In the current crisis FGFH has responded again, this time by addressing the severe shortage of personal protective equipment (PPE) in the United States, and in New York in particular. When isolation gowns and even the information to produce them was unavailable, they acquired a gown, took it apart, and circulated the pattern on their website. In less than three months, this local initiative became global. More than 100,000 people from 155 countries on every continent downloaded mask and gown patterns and learned to make PPE from tutorials on YouTube.

As a communication channel, the FGFH website has proved essential for sharing all sorts of related information, including hospital contacts. Mobilizing local production was at the root of the COVID-19 response worldwide. FGFH’s Gowns for Good Made in America has partnered with TheRealReal, and worked with Congresswoman Carolyn B. Maloney alongside the NYC Manufacturers Coalition, Care+Wear, and Fashion for the Frontlines (co-chaired by Parsons Board Chair Kay Unger), in order to produce cloth gowns and masks in New York, simultaneously supporting the PPE initiative and providing employment for women in the city’s moribund Garment District.

Fashion has even had something to offer in response to the major issue of isolation during the pandemic, which has strained our emotions. Many women have been able to develop support and establish a collective consciousness through fashion, even as the majority of us remain at home, dressing for comfort in tracksuits or pajamas. How we dress at home has provided a second opportunity to build on preexisting commitments by entrepreneurs who create communities of fashion.

In recent months, Eileen Fisher, the eponymous U.S. women’s clothing brand established over thirty-five years ago to provide an alternative to the traditional corporate look, has built on its commitment to the environment, human rights, and initiatives for women and girls. Last year, they established their Women Together initiative, a series of workshops, speaking engagements and video livestreams aimed at empowering women to find their voices and connect with one another. During the pandemic, this program has accelerated. Online seminars have been held once or twice weekly, enabling women to listen to speakers on health and wellness and to engage with one another in small breakout groups. Each session has attracted hundreds of participants from across the United States, as well as from other countries. Participants have expressed gratitude for the modest opportunity of being able to create community with other women stuck inside their own homes, many juggling high-pressure jobs and childcare. As company founder and CEO Eileen Fisher observed, “a collective energy emerges when women connect with other women.”

In the wake of the pandemic, will we learn to take the social and cultural potential of fashion more seriously, particularly in how it can respond to local crises and create supportive communities? Can “fashion” become a rallying cry for the caring and community that has emerged in its name over the past few months, acknowledging the need for greater leadership and participation by women? I think it can.

This has certainly been true for politics. The most effective direction during the pandemic has come from the female leaders in countries such as New Zealand, Germany, Finland, Iceland, and Taiwan.
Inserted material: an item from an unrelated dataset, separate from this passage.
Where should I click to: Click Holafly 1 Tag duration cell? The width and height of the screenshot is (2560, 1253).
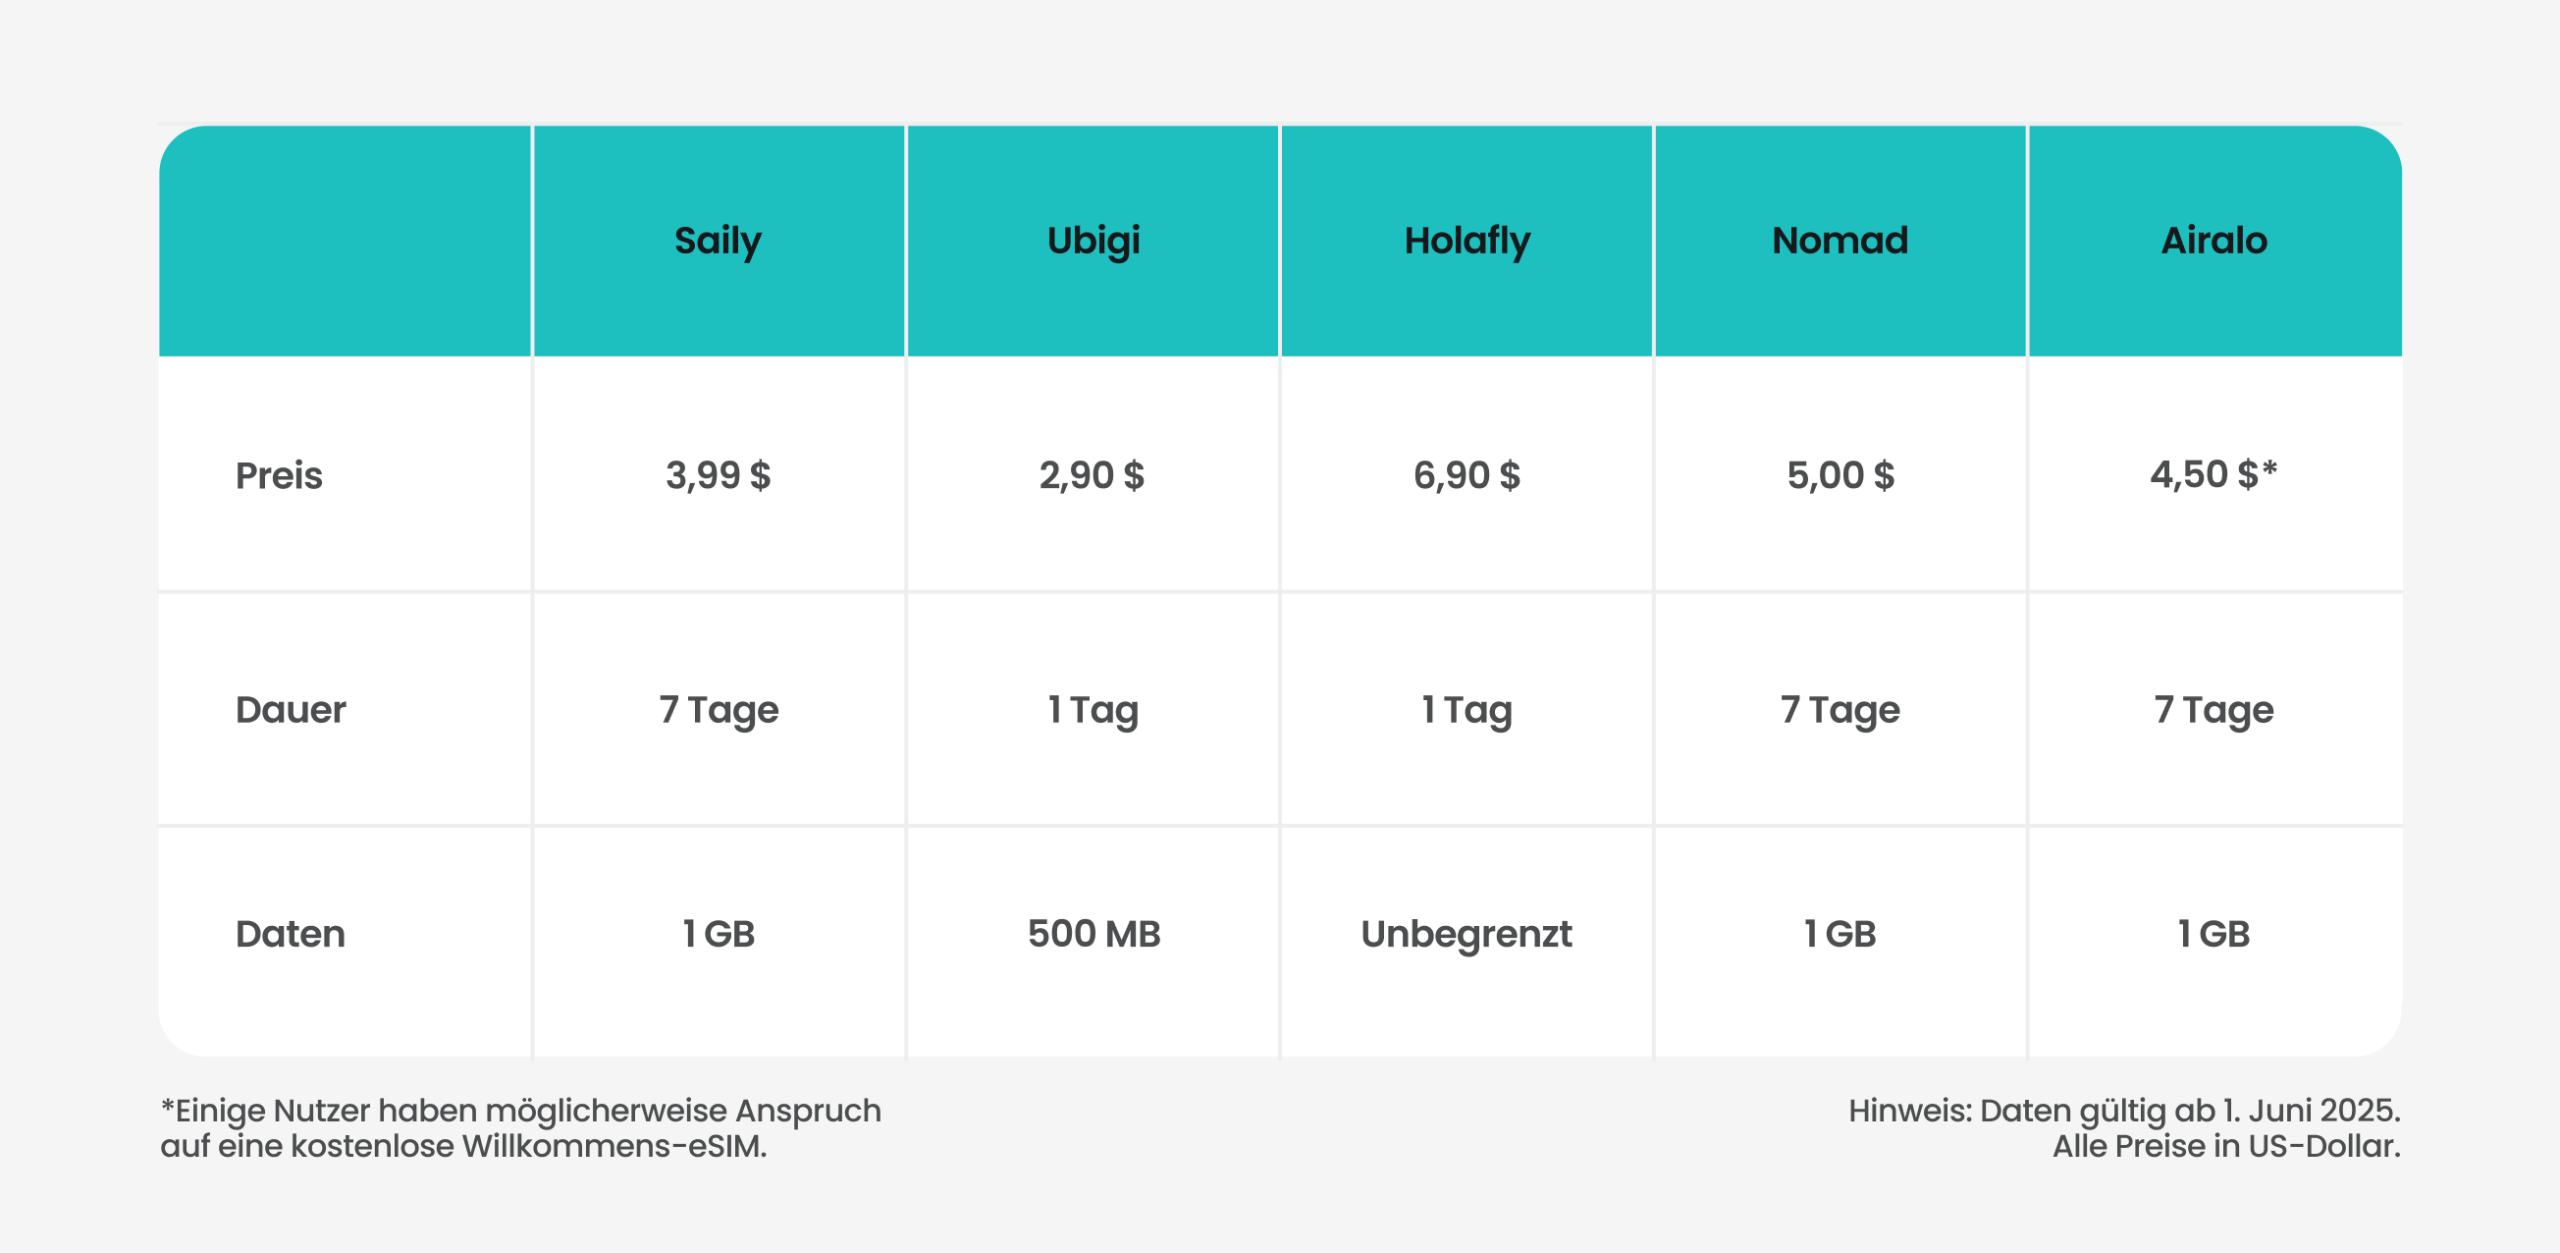1466,710
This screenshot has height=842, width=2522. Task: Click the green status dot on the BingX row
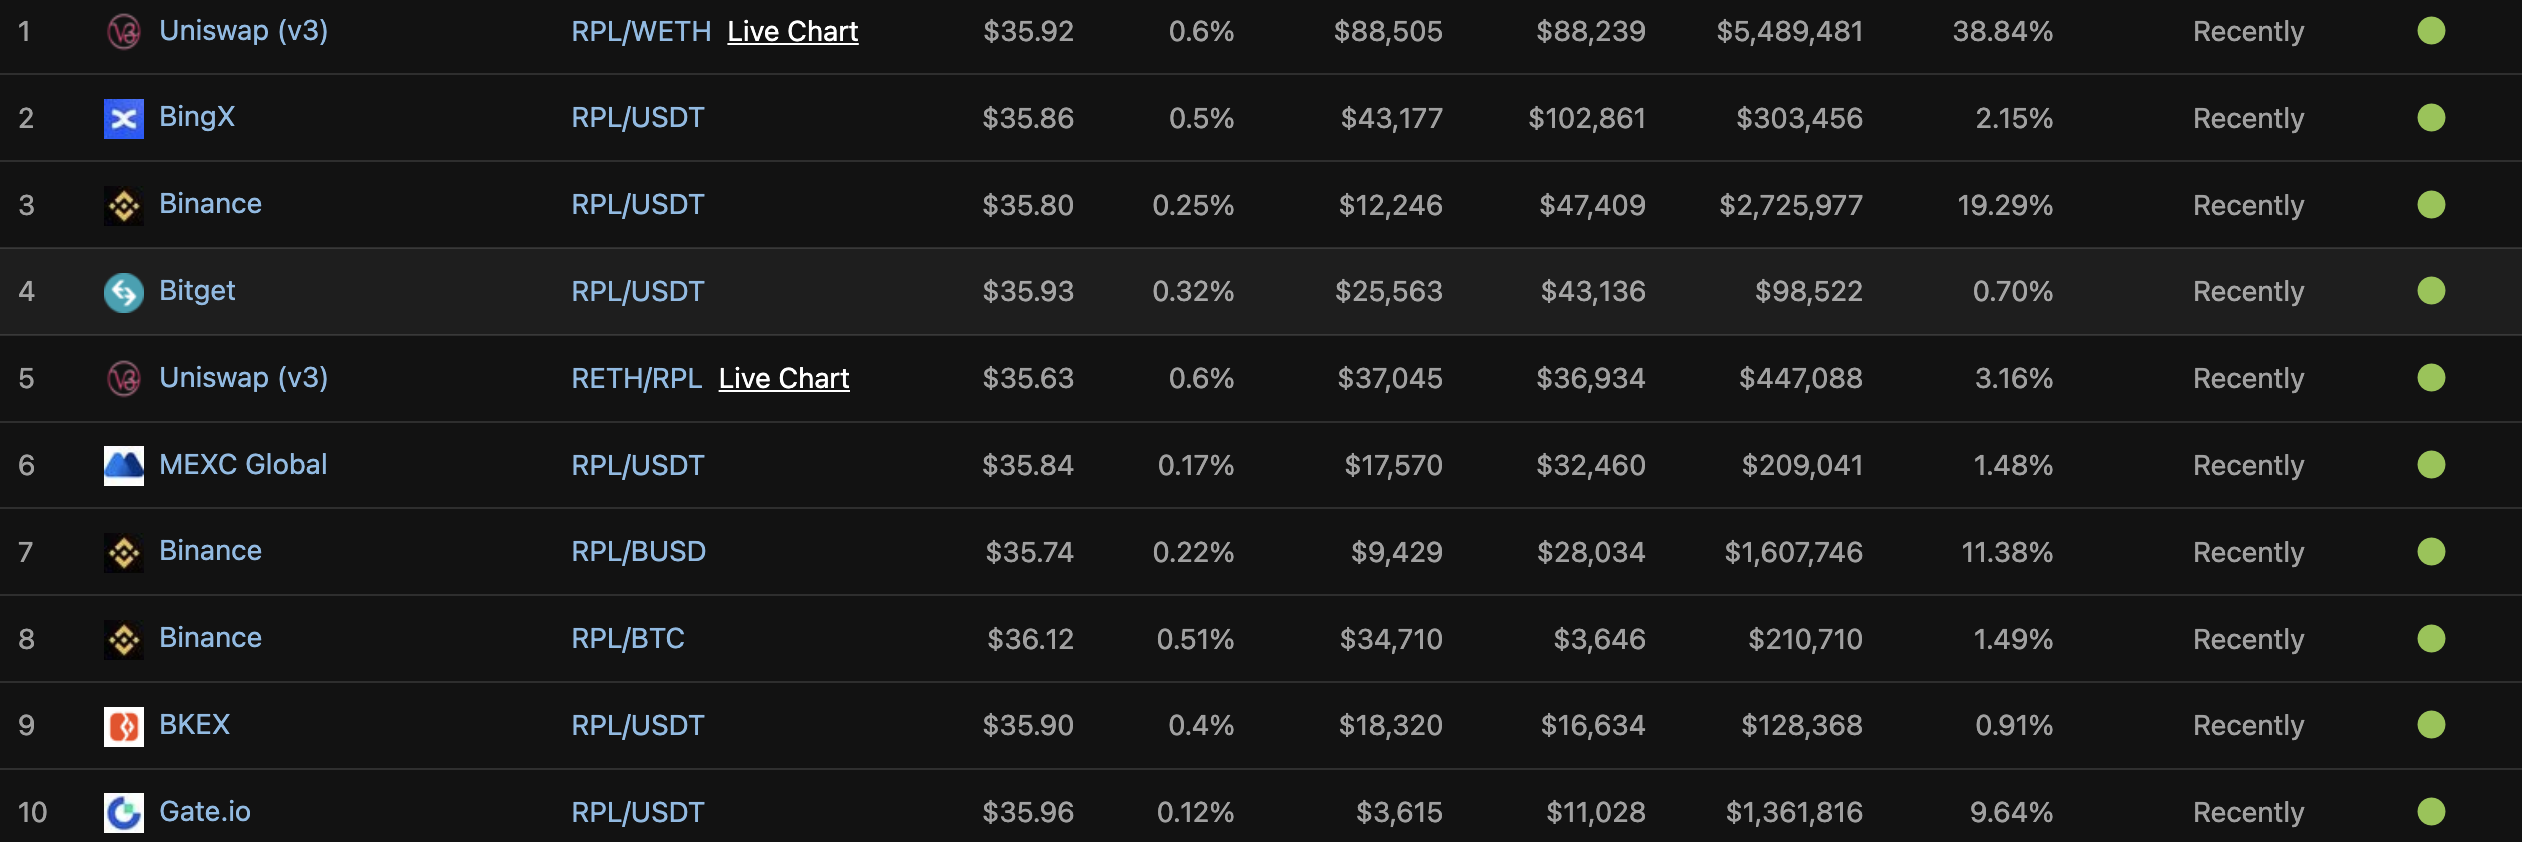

An article in Forbes even explored the question, “Why Do Women Make Such Good Leaders During COVID-19?” The writer, Cami Anderson, a five-time chief executive herself and current leader of ThirdWay Solutions, concluded that women have unique leadership skills, including “negotiating for the common good,” which typically go unnoticed in male-dominated boardrooms.

So, if the pandemic can sanction a new beginning for fashion, let it respect and mirror the roles that women—both fashion professionals and the rest of us—play elsewhere. These times have demonstrated how women can develop and promote a collective consciousness that values fashion’s emotional role and its potential for humanity and care over profit margins and greed. Let’s hope that this can take fashion, as an industry and as a community, into the future.


Hazel Clark is Professor of Design Studies and Fashion Studies at The New School’s Parsons School of Design.